Wild Coast
Die Wild Coast erstreckt sich über eine Distanz von etwa 250 km nördöstlich von East London in Richtung Durban in der östlichen Kapprovinz. Es ist die Heimat der Xhosa und hieß früher Transkei. Die Region war in der Vergangenheit wegen der schlechten Straßen nur schwer zu erreichen. Das hat sich aber langsam geändert. Das Straßennetz wurde ausgebaut. So dass die Region jetzt gut befahrbar ist. Allerdings gibt es keine Straße in nordöstlicher / südwestlicher Richtung parallel zur Küstenlinie, so dass die Orte am Indischen Ozean im Wesentlichen nur über Stichstraßen von der N2 aus erreichbar sind. Das mag, einerseits, längere Fahrtstrecken auch auf ungeteerten Straßen bedeuten, hat aber andererseits den ursprünglichen Charakter des Landes östlich der N2 bewahrt. So sind die kleinen Badeorte bei weitem nicht so überfüllt wie an der Garden Route, wie nördlich oder unmittelbar südlich von Durban.Die Wild Coast gehört mit ihren grünen Hügeln, reizvollen Lagunen, ursprünglichen Siedlungen, imposanten Felsenriffs, Klippen und Flussmündungen zu den schönsten Landschaften und Küsten Südafrikas. Überall auf den grünen Hügeln, an ihren Hängen und den tief eingeschnittenen Tälern stehen die weißen oder bunten Rundhütten der Xhosa, die sehr gastfreundlich sind, und für viele Reisende ist dies ein Teil des "richtigen" Afrika. Kleinen Mais- und Bohnenfelder und Weiden mit Rindern und Ziegenherden bestimmen das Bild. Auf der Straße sind viele Fußgänger, aber nur wenige Autos. Zeichen der Moderne sind da und dort Fernsehantennen und durch Sonnenkollektoren mit Strom versorgte öffentliche Telefonzellen.

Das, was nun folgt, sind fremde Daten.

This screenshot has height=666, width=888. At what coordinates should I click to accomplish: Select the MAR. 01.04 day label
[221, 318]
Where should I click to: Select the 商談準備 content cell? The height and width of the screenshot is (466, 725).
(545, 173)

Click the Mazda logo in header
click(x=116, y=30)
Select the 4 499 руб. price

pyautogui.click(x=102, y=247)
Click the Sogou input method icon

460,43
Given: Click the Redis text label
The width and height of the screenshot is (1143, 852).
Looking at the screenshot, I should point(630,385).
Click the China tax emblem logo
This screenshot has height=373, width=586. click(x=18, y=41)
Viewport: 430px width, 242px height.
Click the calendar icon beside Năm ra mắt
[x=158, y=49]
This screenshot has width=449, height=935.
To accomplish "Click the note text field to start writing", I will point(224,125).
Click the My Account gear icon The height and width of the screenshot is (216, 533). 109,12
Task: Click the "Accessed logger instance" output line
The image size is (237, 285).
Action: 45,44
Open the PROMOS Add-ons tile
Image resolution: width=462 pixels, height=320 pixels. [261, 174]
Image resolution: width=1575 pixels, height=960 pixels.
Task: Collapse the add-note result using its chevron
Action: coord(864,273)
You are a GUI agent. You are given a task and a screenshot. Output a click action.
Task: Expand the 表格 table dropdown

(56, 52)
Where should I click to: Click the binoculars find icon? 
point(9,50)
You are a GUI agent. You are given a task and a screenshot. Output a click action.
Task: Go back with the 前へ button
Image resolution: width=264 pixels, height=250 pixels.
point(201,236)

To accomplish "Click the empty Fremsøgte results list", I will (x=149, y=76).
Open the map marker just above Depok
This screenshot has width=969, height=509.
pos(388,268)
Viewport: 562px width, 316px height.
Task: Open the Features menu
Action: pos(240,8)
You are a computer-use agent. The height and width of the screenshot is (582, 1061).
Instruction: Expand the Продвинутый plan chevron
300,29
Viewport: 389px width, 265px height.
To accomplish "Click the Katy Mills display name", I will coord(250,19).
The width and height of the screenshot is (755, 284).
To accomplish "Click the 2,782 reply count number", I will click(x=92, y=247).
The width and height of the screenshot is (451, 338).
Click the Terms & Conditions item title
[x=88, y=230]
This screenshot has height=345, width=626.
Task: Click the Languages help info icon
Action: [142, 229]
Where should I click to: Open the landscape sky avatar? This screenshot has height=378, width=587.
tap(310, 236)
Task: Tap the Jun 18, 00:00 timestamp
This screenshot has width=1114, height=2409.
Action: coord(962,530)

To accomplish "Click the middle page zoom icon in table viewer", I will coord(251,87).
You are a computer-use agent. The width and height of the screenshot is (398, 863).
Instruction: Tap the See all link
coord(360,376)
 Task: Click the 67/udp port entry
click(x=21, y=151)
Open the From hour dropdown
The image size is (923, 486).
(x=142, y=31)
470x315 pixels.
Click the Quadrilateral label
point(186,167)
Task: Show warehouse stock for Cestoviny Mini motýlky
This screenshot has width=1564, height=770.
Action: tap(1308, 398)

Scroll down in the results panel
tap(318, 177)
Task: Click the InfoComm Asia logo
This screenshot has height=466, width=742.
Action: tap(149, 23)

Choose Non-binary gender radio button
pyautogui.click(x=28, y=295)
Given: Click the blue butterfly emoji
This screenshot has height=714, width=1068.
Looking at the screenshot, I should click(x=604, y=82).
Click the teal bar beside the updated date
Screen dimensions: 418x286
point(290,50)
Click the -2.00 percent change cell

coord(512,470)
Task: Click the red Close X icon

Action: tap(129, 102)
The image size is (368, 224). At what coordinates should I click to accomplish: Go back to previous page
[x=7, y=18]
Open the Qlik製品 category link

Port St. Johns, südlich von Port Edward) und Coffee Bay kann man als die beiden Hauptorte im nördlichen Bereich der Wild Coast bezeichnen.
Port St Johns wird in Beschreibungen als "Juwel an der Wild Coast", als "ein Stück authentisches Afrika" bezeichnet. Die Stadt liegt an der Mündung des mächtigen Umzimvubu Flusses inmitten dichter subtropischer Wälder.
Während der Schulferien in Südafrika ist Port St. Johns ein beliebtes Ferienziel an der Wild Coast, nicht zuletzt wegen der exzellenten Angelmöglichkeiten am Fluss und im Meer. Von den drei Stränden ist der - 5 Kilometer vom Ortskern entfernte - "Second Beach" der schönste, umgeben von immergrünen Regenwäldern und wilden Bananenbäumen.
Coffee Bay ist, auch wenn es eher ein kleiner Ort mit ein paar Häusern und Rundhütten, einem Laden, einem einfachen Campingplatz und zwei Hotels ist, einer der schönsten Flecken an der Wild Coast. Seinen Namen erhielt der Ort, weil hier 1893 ein Schiff strandete, das Kaffeebohnen geladen hatte. Zwar konnten einige der an Land gespülten Kaffeebohnen Wurzeln schlagen und zu kleinen Kaffeesträuchern heranwachsen, aber in dem salzhaltigen Boden konnten die Pflanzen nicht lange überleben. So sucht man heute vergebens in Coffee Bay nach Kaffeesträuchern.
Ganz in der Nähe von Coffee Bay befindet sich "Hole in the Wall", ein mächtiger, dem Strand vorgelagerter Fels, den das Meereswasser in unermüdlicher Arbeit durchbrochen hat, so dass ein riesiges Loch wie ein Tunnel entstand.
Wir haben zwei Reisen an die Wild Coast unternommen und haben dabei natürlich auch Port St. Johns und Coffee Bay besucht und können die Region für Reisende empfehlen, die abseits der bekannteren Wege Südafrika erkunden wollen.
Wir haben allerdings festgestellt, dass die Straßenkarten nicht sonderlich zuverlässig oder genau sind. Zudem erfordern die Schotterstraßen sehr vorsichtiges und teilweise vor allem langsames Fahren, was angesichts der doch ziemlich langen Strecken manchmal schwerfällt. Bezüglich der Sicherheit hatten wir keinerlei Probleme; wir glauben auch, dass man sich deswegen keine Sorgen machen muss.
Insgesamt war unsere Reise das, was man "ein unvergessliches Erlebnis" nennt!